CNS vascular lesions, characterized by perivascular hemorrhage and edema and mononuclear cell infiltration of perivascular spaces, were seen in dogs treated with pravastatin at a dose of 25 mg/kg/day, a dose that produced a plasma drug level about 50 times higher than the mean drug level in humans taking 40 mg/day. Similar CNS vascular lesions have been observed with several other drugs in this class.

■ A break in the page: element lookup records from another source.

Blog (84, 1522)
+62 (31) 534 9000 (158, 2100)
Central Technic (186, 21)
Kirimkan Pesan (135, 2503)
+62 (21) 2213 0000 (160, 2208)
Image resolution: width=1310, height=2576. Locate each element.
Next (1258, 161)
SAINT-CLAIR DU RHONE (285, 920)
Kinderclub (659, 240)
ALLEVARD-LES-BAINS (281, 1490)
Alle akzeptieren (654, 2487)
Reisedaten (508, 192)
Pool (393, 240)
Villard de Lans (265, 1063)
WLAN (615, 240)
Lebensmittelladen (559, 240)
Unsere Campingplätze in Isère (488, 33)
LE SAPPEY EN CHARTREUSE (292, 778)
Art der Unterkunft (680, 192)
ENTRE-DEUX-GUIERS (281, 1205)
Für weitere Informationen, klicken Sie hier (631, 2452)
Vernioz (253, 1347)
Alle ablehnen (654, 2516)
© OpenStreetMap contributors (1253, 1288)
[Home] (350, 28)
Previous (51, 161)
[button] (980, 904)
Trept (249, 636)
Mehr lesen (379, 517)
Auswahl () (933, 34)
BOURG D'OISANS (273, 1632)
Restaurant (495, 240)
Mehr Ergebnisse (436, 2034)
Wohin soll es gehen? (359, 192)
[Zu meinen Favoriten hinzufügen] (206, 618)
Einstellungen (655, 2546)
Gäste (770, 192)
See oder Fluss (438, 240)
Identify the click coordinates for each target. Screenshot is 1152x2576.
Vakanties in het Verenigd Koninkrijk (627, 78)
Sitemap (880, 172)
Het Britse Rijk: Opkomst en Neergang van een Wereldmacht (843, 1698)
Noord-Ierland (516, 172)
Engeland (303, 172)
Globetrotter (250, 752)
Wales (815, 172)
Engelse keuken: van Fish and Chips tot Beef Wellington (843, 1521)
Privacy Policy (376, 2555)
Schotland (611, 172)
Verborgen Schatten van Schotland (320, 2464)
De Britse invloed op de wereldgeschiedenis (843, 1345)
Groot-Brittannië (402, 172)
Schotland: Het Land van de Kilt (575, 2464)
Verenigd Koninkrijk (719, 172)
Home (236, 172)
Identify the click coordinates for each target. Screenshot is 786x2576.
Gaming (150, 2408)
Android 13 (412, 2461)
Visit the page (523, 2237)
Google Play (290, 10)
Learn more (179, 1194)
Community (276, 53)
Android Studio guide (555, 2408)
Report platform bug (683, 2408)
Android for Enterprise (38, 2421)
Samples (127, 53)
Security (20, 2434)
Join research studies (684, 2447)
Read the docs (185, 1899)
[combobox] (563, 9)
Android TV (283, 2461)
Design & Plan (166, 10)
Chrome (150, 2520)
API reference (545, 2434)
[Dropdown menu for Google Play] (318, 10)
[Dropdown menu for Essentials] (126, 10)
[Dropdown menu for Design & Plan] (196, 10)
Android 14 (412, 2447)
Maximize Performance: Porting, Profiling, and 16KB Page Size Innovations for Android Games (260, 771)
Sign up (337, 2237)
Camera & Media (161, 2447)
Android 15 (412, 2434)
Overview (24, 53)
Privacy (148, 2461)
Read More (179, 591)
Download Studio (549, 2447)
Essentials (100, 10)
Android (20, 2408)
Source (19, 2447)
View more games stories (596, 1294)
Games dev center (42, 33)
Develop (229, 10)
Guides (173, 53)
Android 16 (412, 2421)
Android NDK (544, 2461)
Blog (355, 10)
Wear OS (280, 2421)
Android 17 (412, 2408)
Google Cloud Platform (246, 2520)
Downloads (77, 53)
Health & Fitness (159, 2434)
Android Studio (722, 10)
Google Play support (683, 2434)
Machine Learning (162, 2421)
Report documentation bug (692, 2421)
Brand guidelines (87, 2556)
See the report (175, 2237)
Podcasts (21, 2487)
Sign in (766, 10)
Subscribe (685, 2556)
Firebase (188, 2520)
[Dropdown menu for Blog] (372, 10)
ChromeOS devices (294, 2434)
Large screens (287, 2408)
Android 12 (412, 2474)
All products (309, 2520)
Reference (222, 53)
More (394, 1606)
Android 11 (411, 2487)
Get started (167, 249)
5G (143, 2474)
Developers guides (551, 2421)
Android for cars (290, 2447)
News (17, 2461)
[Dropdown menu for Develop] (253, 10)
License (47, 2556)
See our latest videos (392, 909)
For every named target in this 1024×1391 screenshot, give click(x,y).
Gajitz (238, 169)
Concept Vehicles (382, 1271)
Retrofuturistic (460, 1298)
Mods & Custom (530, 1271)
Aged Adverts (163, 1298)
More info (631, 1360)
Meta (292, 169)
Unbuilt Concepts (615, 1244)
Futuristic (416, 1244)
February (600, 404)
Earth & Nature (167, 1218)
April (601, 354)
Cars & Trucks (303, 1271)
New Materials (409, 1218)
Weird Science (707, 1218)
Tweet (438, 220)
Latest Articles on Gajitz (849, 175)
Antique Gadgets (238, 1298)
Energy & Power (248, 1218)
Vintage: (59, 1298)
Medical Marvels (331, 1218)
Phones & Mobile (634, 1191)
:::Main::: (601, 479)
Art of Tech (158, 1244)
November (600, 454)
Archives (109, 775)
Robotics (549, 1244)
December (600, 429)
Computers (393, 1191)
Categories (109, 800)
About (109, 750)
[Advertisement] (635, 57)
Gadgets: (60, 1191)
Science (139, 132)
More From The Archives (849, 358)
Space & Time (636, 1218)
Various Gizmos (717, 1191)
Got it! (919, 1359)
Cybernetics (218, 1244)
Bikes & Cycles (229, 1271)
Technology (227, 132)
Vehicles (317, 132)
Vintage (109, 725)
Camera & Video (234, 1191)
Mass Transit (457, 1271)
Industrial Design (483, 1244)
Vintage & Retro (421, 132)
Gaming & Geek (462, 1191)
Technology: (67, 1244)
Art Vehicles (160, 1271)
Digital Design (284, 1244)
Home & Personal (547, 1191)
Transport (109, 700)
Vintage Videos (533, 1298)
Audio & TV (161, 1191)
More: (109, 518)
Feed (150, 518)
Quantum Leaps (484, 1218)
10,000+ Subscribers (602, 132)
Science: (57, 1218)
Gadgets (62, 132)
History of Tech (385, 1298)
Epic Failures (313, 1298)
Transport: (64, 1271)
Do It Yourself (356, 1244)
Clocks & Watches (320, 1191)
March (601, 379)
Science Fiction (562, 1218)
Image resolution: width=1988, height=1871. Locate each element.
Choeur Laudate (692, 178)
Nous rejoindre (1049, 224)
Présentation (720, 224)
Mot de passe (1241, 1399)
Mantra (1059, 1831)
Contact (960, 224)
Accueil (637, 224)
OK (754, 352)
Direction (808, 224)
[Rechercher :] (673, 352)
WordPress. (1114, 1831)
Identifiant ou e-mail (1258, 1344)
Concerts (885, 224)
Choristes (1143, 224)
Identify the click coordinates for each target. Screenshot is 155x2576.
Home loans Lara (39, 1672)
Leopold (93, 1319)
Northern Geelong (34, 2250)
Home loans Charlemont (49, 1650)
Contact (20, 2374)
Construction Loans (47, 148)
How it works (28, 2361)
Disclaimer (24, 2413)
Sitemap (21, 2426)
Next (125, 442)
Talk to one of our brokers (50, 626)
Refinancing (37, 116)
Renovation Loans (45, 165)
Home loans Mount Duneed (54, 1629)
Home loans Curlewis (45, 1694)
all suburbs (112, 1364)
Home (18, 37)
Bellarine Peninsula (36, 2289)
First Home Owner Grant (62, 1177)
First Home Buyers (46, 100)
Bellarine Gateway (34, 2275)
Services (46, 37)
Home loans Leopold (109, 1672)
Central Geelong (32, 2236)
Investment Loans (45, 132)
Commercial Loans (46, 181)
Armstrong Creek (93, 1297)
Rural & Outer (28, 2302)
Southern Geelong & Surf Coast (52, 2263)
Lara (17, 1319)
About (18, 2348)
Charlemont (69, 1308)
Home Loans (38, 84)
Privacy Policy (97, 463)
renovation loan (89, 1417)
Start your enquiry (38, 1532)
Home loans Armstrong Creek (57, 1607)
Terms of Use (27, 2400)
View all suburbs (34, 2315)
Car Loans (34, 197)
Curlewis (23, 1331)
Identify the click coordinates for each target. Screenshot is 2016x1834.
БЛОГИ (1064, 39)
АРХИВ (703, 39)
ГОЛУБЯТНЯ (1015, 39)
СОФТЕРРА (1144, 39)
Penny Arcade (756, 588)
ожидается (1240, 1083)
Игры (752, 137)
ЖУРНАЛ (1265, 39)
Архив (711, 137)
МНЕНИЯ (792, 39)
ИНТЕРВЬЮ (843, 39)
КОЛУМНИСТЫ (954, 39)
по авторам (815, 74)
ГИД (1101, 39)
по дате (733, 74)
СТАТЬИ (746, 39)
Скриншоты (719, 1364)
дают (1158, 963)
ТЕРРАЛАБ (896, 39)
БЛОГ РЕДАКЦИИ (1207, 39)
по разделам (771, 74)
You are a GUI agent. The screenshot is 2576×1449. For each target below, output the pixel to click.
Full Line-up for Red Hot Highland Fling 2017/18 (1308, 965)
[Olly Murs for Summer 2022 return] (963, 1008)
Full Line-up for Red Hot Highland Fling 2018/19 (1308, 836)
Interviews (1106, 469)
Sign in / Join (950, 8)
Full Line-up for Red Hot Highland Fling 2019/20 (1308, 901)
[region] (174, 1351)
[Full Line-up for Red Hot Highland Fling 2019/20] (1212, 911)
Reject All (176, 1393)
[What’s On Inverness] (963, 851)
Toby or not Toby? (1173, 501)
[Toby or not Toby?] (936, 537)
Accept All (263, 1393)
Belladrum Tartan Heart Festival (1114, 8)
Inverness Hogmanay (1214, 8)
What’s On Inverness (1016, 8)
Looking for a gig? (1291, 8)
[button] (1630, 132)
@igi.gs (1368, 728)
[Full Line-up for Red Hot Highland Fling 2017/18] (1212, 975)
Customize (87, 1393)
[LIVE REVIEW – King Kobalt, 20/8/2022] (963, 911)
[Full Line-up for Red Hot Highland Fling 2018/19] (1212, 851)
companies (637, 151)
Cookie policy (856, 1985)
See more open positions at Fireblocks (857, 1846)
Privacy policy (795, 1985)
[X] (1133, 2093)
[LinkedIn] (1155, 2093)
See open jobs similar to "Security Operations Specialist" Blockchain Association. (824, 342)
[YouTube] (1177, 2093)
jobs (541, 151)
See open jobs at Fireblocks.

A chemically similar drug in this class produced optic nerve degeneration (Wallerian degeneration of retinogeniculate fibers) in clinically normal dogs in a dose-dependent fashion starting at 60 mg/kg/day, a dose that produced mean plasma drug levels about 30 times higher than the mean drug level in humans taking the highest recommended dose (as measured by total enzyme inhibitory activity). This same drug also produced vestibulocochlear Wallerian-like degeneration and retinal ganglion cell chromatolysis in dogs treated for 14 weeks at 180 mg/kg/day, a dose which resulted in a mean plasma drug level similar to that seen with the 60 mg/kg/day dose.
Pregnancy Category X.
Safety in pregnant women has not been established.
Pravastatin was not teratogenic in rats at doses up to 1000 mg/kg daily or in rabbits at doses of up to 50 mg/kg daily. These doses resulted in 20x (rabbit) or 240x (rat) the human exposure based on surface area (mg/meter2). However, in studies with another HMG-CoA reductase inhibitor, skeletal malformations were observed in rats and mice. There has been one report of severe congenital bony deformity, tracheo-esophageal fistula, and anal atresia (Vater association) in a baby born to a woman who took another HMG-CoA reductase inhibitor with dextroamphetamine sulfate during the first trimester of pregnancy. PRAVACHOL (pravastatin sodium) should be administered to women of child-bearing potential only when such patients are highly unlikely to conceive and have been informed of the potential hazards. If the woman becomes pregnant while taking PRAVACHOL (pravastatin sodium), it should be discontinued and the patient advised again as to the potential hazards to the fetus.
A small amount of pravastatin is excreted in human breast milk. Because of the potential for serious adverse reactions in nursing infants, women taking PRAVACHOL should not nurse (see CONTRAINDICATIONS).